This paper reflects a synthesis of professional observations and practice-driven insights rather than a systematic or hypothesis-testing study. The 58 LinkedIn reflections were authored over several years and stem from real-world interactions in dermatology, oncology, ophthalmology, and cross-functional roles in medical affairs and regulatory science. While this perspective offers valuable ground-level context, it is inherently subjective and shaped by the author’s career trajectory. Consequently, therapeutic areas not directly encountered in practice—such as radiology or infectious diseases—may be underrepresented.
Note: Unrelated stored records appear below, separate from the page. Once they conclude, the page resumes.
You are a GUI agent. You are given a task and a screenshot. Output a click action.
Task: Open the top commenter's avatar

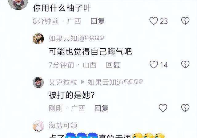click(18, 3)
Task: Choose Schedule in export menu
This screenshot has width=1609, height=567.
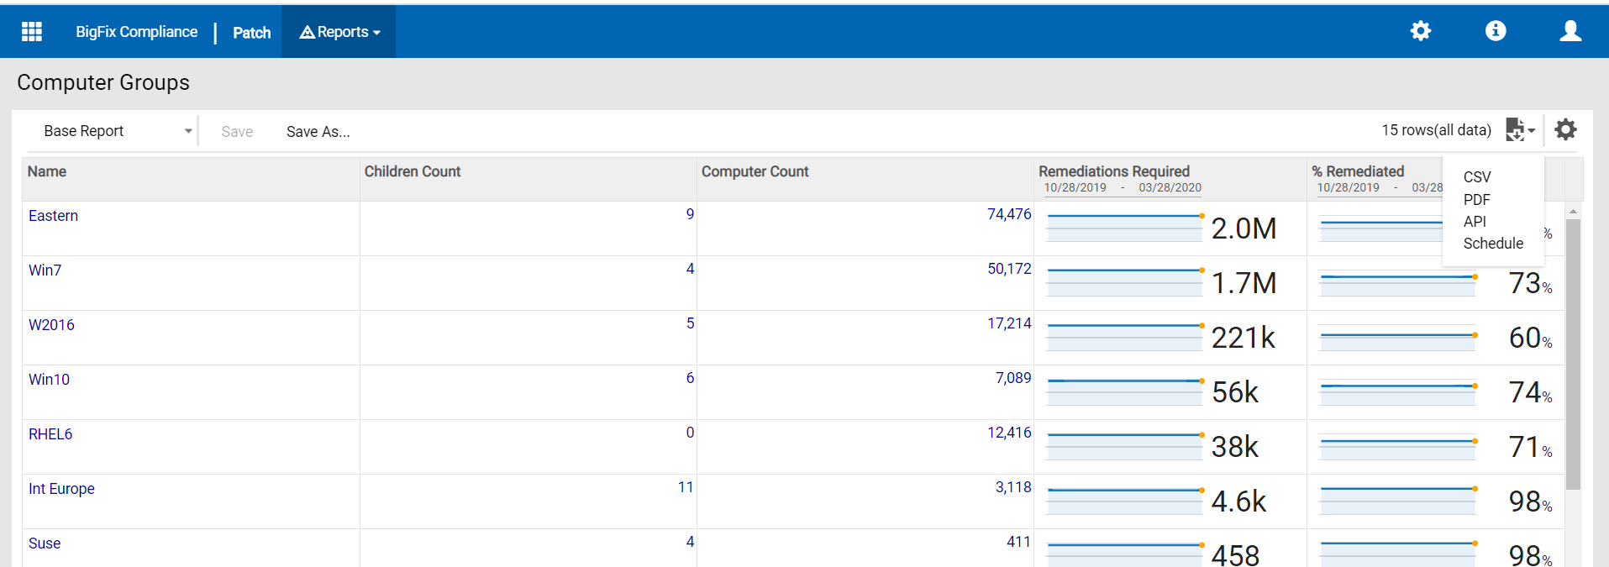Action: [x=1492, y=244]
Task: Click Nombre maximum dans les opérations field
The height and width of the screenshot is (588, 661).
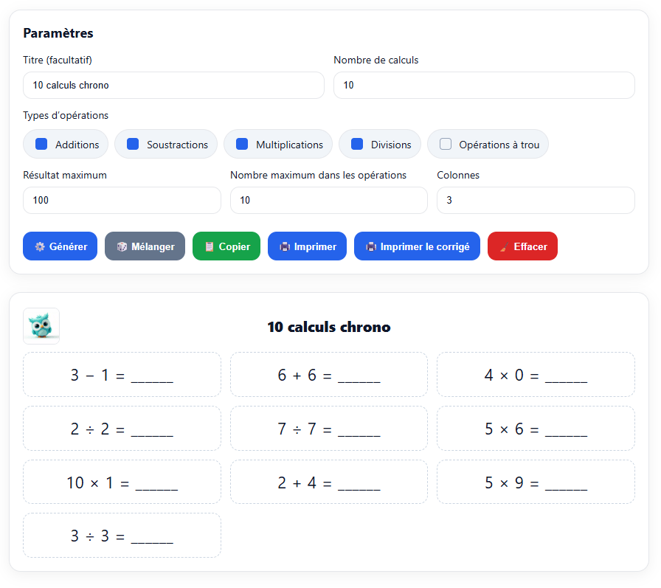Action: [328, 201]
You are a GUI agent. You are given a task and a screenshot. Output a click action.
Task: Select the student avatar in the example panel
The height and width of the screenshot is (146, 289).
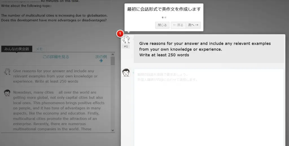pos(7,93)
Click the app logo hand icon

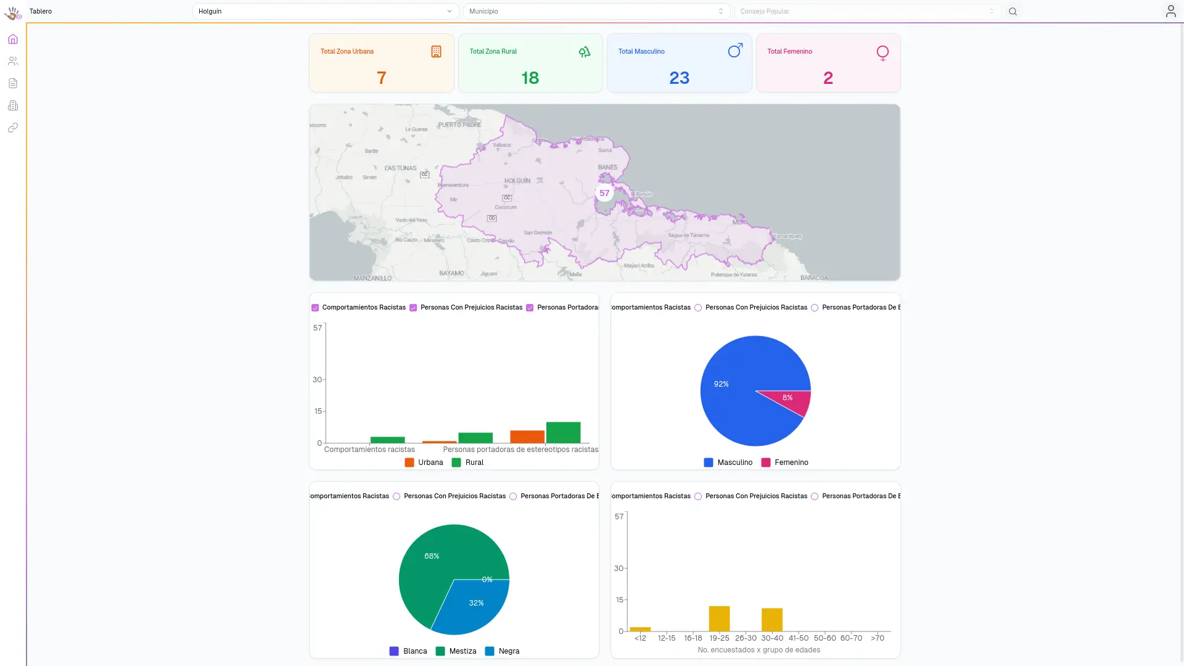click(12, 12)
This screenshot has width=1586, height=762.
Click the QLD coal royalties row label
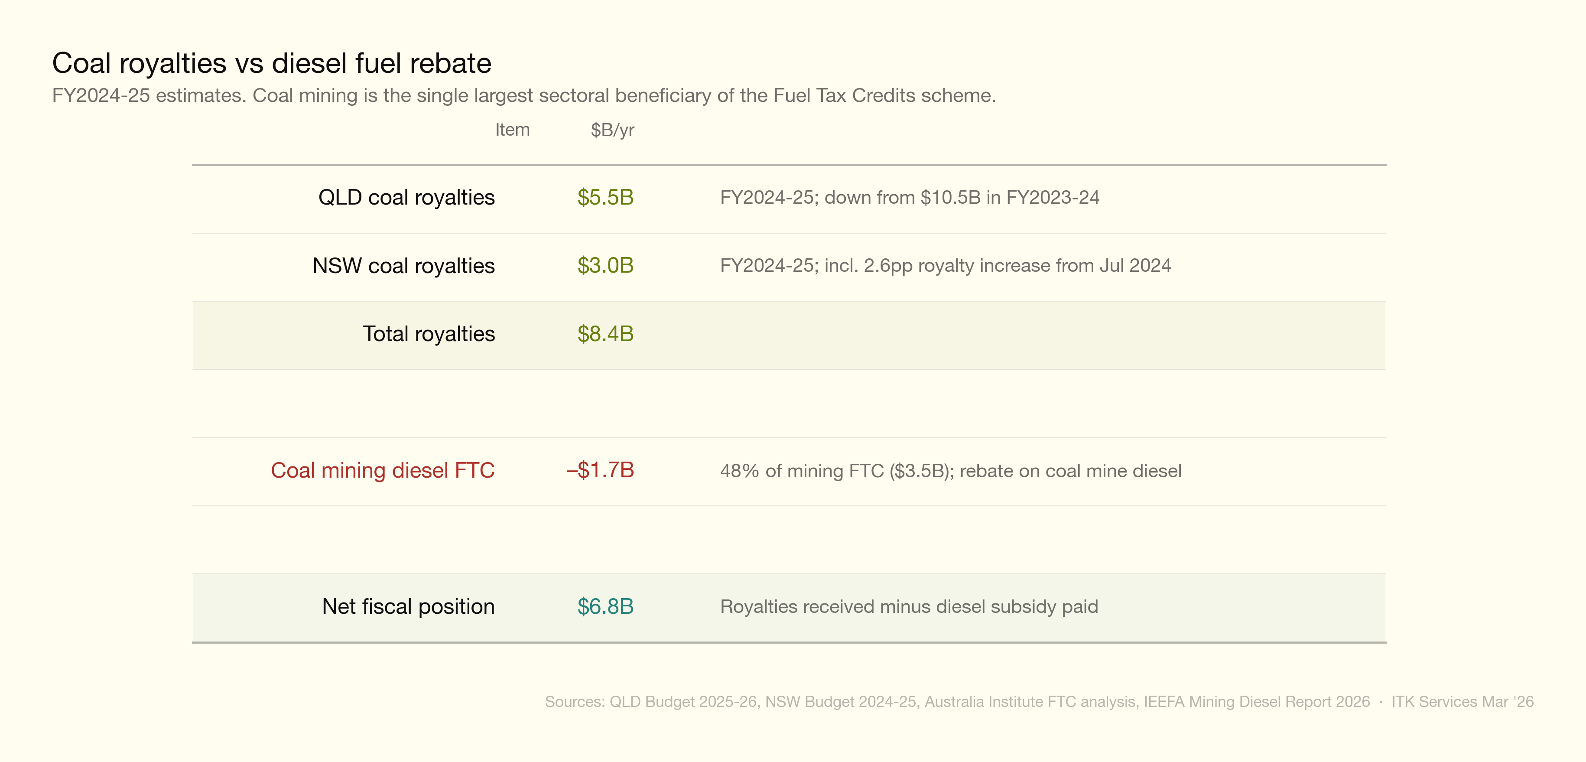(x=406, y=198)
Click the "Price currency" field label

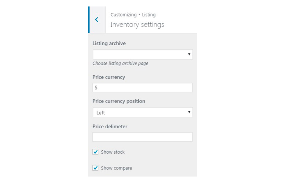tap(109, 77)

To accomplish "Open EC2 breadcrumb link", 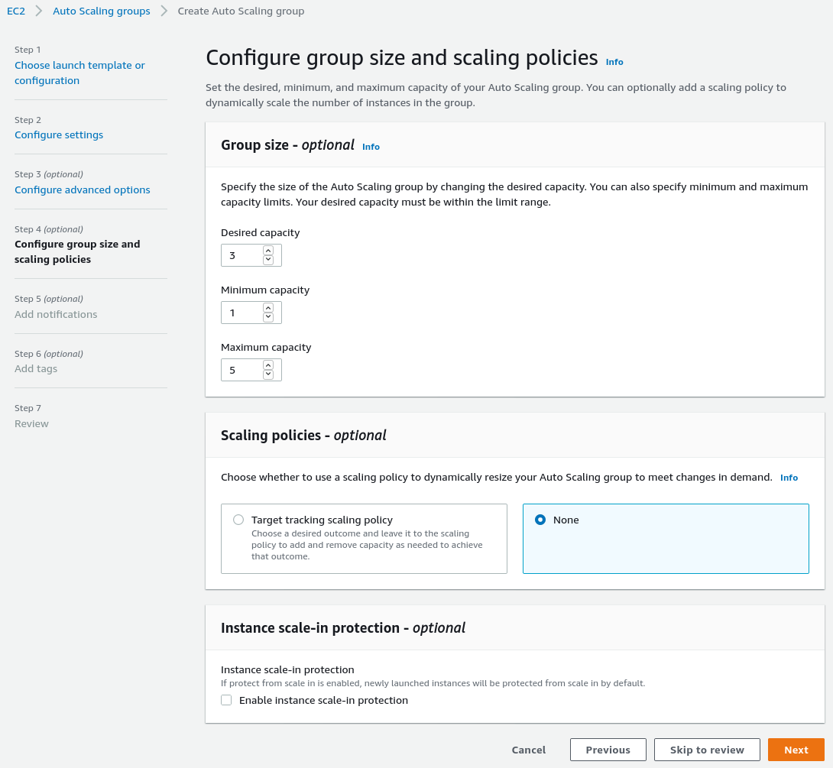I will pos(16,11).
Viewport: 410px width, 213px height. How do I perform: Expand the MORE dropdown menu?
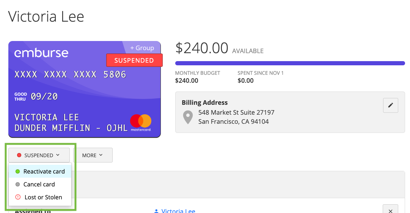coord(93,155)
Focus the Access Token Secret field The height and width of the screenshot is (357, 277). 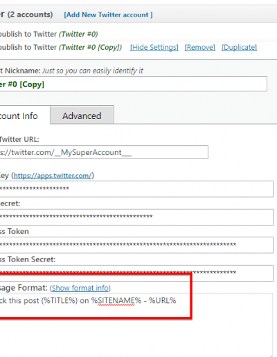click(x=136, y=273)
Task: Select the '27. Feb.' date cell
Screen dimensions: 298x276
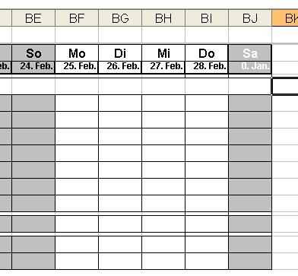Action: pyautogui.click(x=163, y=67)
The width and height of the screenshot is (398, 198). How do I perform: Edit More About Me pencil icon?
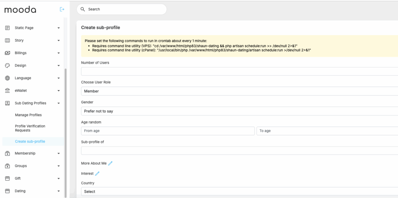[110, 163]
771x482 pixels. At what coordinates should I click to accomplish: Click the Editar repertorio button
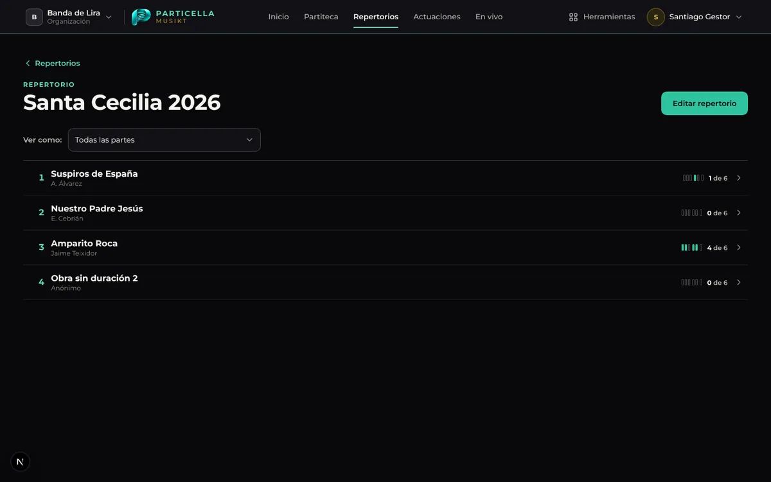point(704,103)
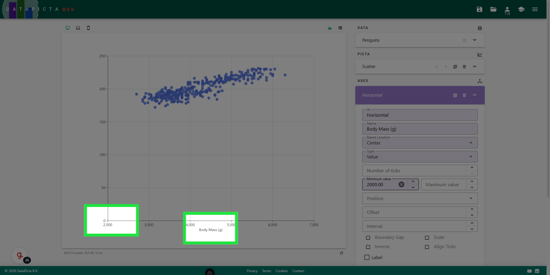
Task: Show the data table view icon
Action: 340,28
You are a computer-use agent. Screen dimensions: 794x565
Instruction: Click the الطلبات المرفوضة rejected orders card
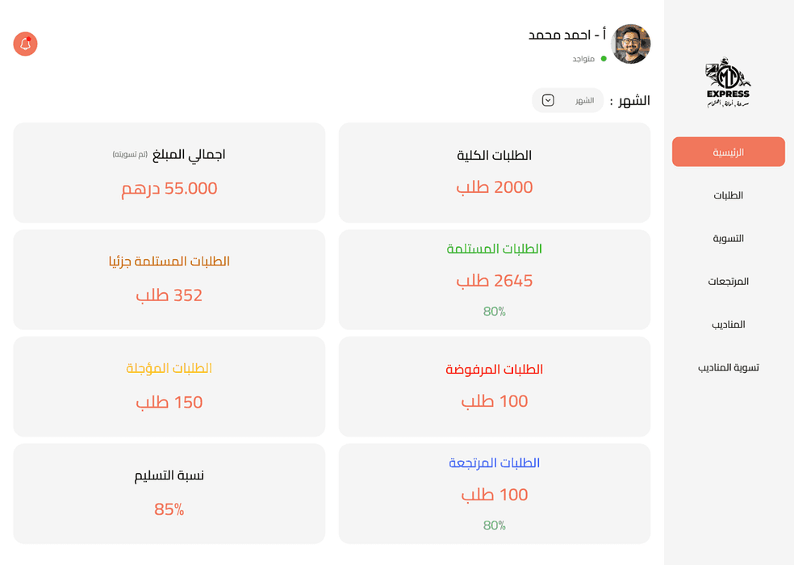click(x=494, y=386)
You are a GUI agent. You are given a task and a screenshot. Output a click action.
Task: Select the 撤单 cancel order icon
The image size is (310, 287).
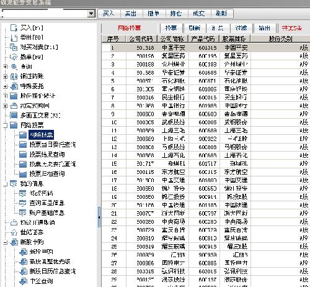pos(14,57)
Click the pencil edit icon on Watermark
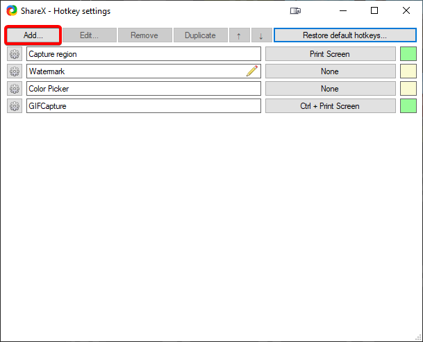The width and height of the screenshot is (423, 342). pos(252,71)
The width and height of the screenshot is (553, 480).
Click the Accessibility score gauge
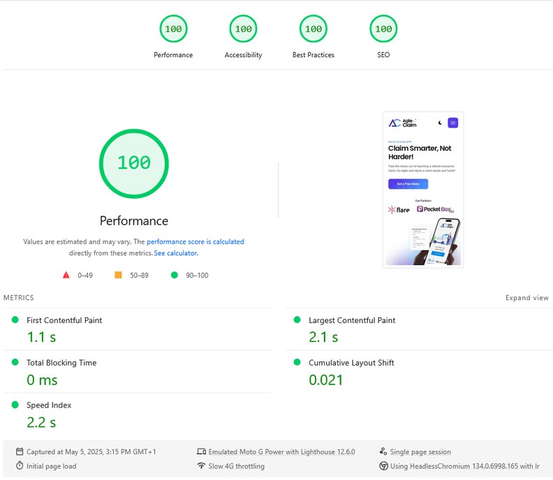(x=243, y=29)
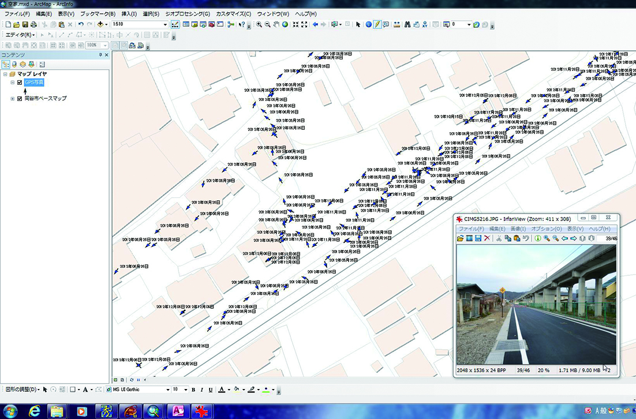Select the Pan hand tool
Image resolution: width=636 pixels, height=419 pixels.
coord(275,25)
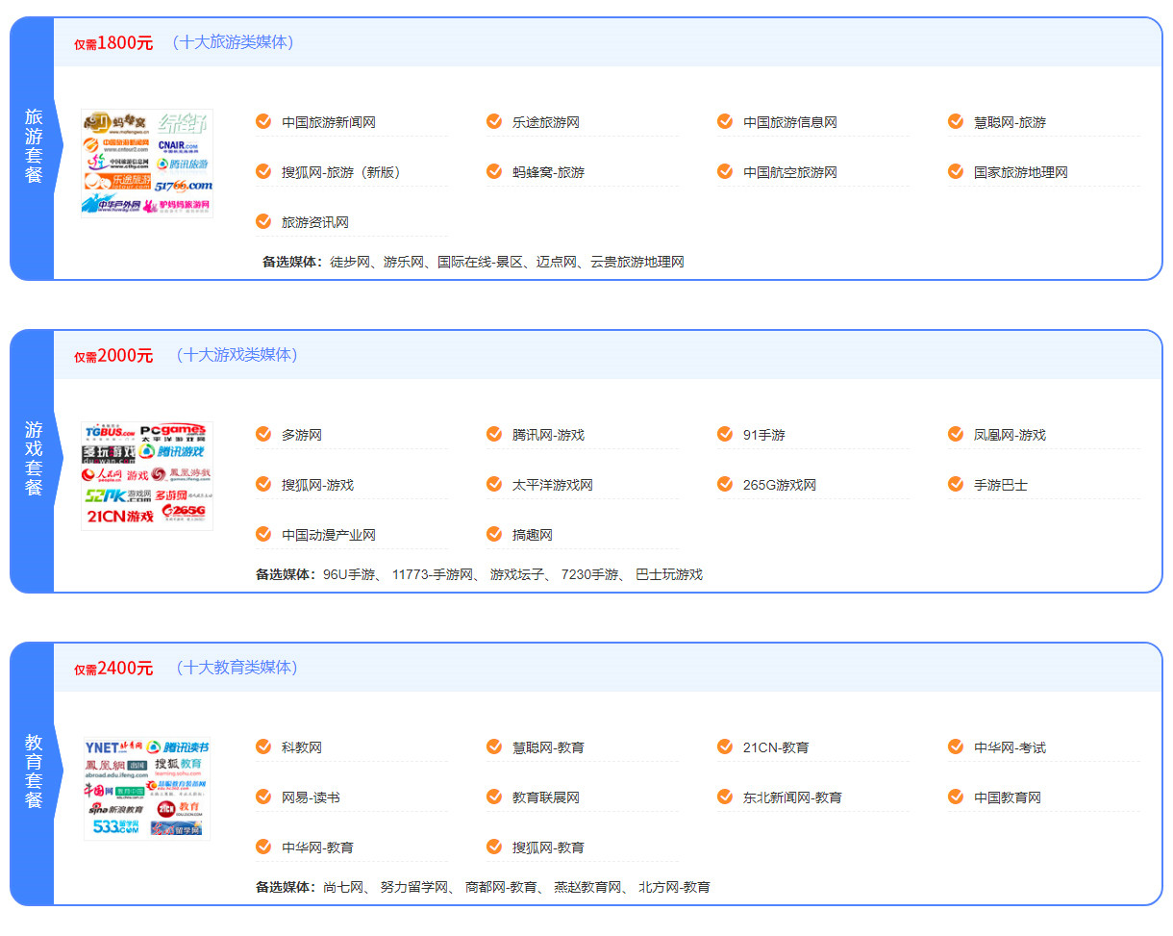Click the 仅需2400元 price label
Viewport: 1173px width, 936px height.
(113, 668)
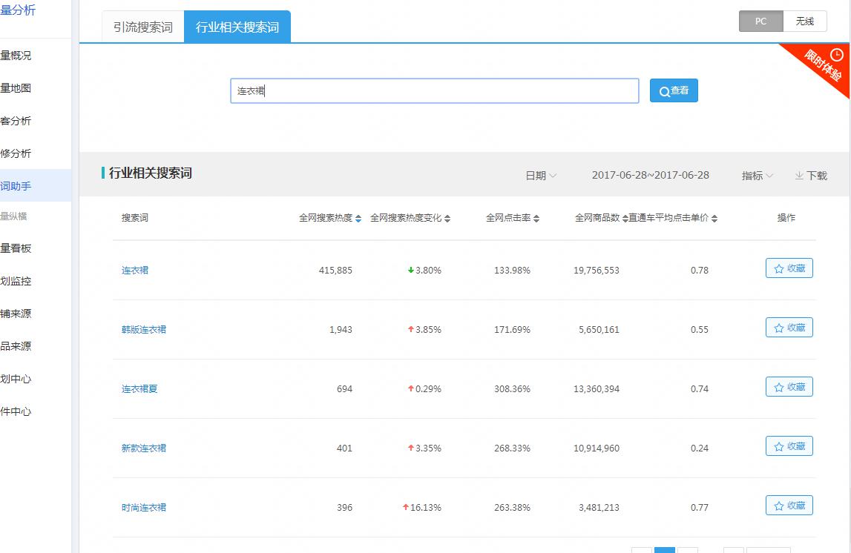Click the search magnifier 查看 button

[674, 90]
Several limitations should be acknowledged. First, the reflections are not peer-reviewed at the point of original posting and do not follow a pre-specified quality assessment or selection protocol. Second, the examples discussed often highlight successful AI applications, which may introduce confirmation or publication bias. Third, while the manuscript references published evidence and applies thematic grouping to support consistency, it does not provide comparative performance metrics across AI methods. Therefore, generalizability across healthcare settings remains limited.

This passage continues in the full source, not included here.